Can you please post your smb.conf file?
Do you have any idmap statements in it?
If so, can you remove any other than idmap_ldb:use rfc2307 (if in use).
Also, please run 'net cache flush' before you re-test.
I have had issues with running out of disk and mixed version binaries throughout my testing, but have been aware of it and clearing those conditions. All issues reported have occurred without those conditions present. The mailing list had already suggested removing any idmap config, but hadn't mentioned doing a net cache flush. I am aware of net cache flush and do it regularly when troubleshooting though. I'll make sure I do all these things and see if it happens again, but I'm quite sure it will.
Created attachment 12610 [details]
smb.conf used while logs were collected
Does it make sense that it is intermittent if the issue is out-of-range UIDs?
I only had one account out of range: Administrator. That could explain why example the join fails. Many of the failures, including a join, have also occurred with my named account though. My named account is in range.
[root@dc01 sam.ldb.d]# ldbsearch -H DC\=MEDITURE\,DC\=DOM.ldb uidNumber=* | grep uidNumber | perl -pe 's/.*: //g' | sort -n | head
[root@dc01 sam.ldb.d]# ldbsearch -H DC\=MEDITURE\,DC\=DOM.ldb uidNumber=* | grep uidNumber | perl -pe 's/.*: //g' | sort -n | tail -n 1
I have since removed the following section per your recommendation.
idmap config *: backend = tdb
idmap config *: range = 90000001-100000000
idmap config MEDITURE: backend = ad
idmap config MEDITURE: range = 10000-49999
idmap config MEDITURE: schema mode = rfc2307
I had tried removing that before per Rowland's recommendation, but don't think I issued a net cache flush.
(In reply to Arthur Ramsey from comment #16)
Just looking at this and I noticed something, you have given the result of a search for uidNumber attributes, the top one is '500'. Does this belong to Administrator ??
If so, can I suggest you remove it and allow Administrator to be mapped to root again.
I don't want Administrator to be effectively root or even be allowed for terminal login.
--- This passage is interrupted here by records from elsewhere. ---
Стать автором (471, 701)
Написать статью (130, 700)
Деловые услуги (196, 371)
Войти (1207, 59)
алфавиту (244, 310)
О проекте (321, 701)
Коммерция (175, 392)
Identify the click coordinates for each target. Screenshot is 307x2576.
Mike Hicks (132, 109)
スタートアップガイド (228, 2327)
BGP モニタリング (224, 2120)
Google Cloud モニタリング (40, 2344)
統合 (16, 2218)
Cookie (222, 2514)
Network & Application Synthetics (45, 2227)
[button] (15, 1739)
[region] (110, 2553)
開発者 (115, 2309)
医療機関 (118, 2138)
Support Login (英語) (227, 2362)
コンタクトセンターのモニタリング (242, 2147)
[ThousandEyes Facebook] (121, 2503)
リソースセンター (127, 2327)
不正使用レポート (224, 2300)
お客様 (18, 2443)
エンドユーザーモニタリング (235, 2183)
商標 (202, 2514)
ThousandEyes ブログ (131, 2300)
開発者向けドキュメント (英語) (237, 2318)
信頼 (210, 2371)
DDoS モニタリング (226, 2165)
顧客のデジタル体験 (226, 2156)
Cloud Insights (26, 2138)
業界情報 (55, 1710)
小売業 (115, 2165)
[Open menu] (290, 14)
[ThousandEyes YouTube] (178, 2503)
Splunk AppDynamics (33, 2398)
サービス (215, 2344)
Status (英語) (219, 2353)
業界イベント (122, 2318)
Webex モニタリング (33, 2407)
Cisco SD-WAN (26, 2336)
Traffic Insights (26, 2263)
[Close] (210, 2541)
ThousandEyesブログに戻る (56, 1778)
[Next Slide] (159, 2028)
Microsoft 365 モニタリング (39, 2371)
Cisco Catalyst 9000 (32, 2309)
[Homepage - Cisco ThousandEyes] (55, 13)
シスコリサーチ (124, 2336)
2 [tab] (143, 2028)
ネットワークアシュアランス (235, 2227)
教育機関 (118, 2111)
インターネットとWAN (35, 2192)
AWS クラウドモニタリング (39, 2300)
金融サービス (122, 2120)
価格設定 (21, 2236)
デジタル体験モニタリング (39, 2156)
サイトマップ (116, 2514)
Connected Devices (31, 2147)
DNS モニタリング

I just want to use it as a shared account for authenticating to Active Directory, mostly for joins, if at all. I assigned an in-range ID to Administrator, but set the shell to a non-existent one.
Marking as a duplicate of bug 12410 where we got a clear and clean reproduction of the issue and confirmation of the regression.
*** This bug has been marked as a duplicate of bug 12410 ***
I can confirm that removing the idmap config and performing a net cache flush resolves my issue. I don't think that idmap config should be causing an issue given all UIDs are now in-range. I agree I have the same issue as 12410. Thanks Andrew.
(In reply to Arthur Ramsey from comment #18)
Administrator needs to be mapped to root, just like you shouldn't have had the 'idmap config' lines in a DC smb.conf. If you want to fully fix your Samba AD setup, remove the uidNumber attribute from Administrator.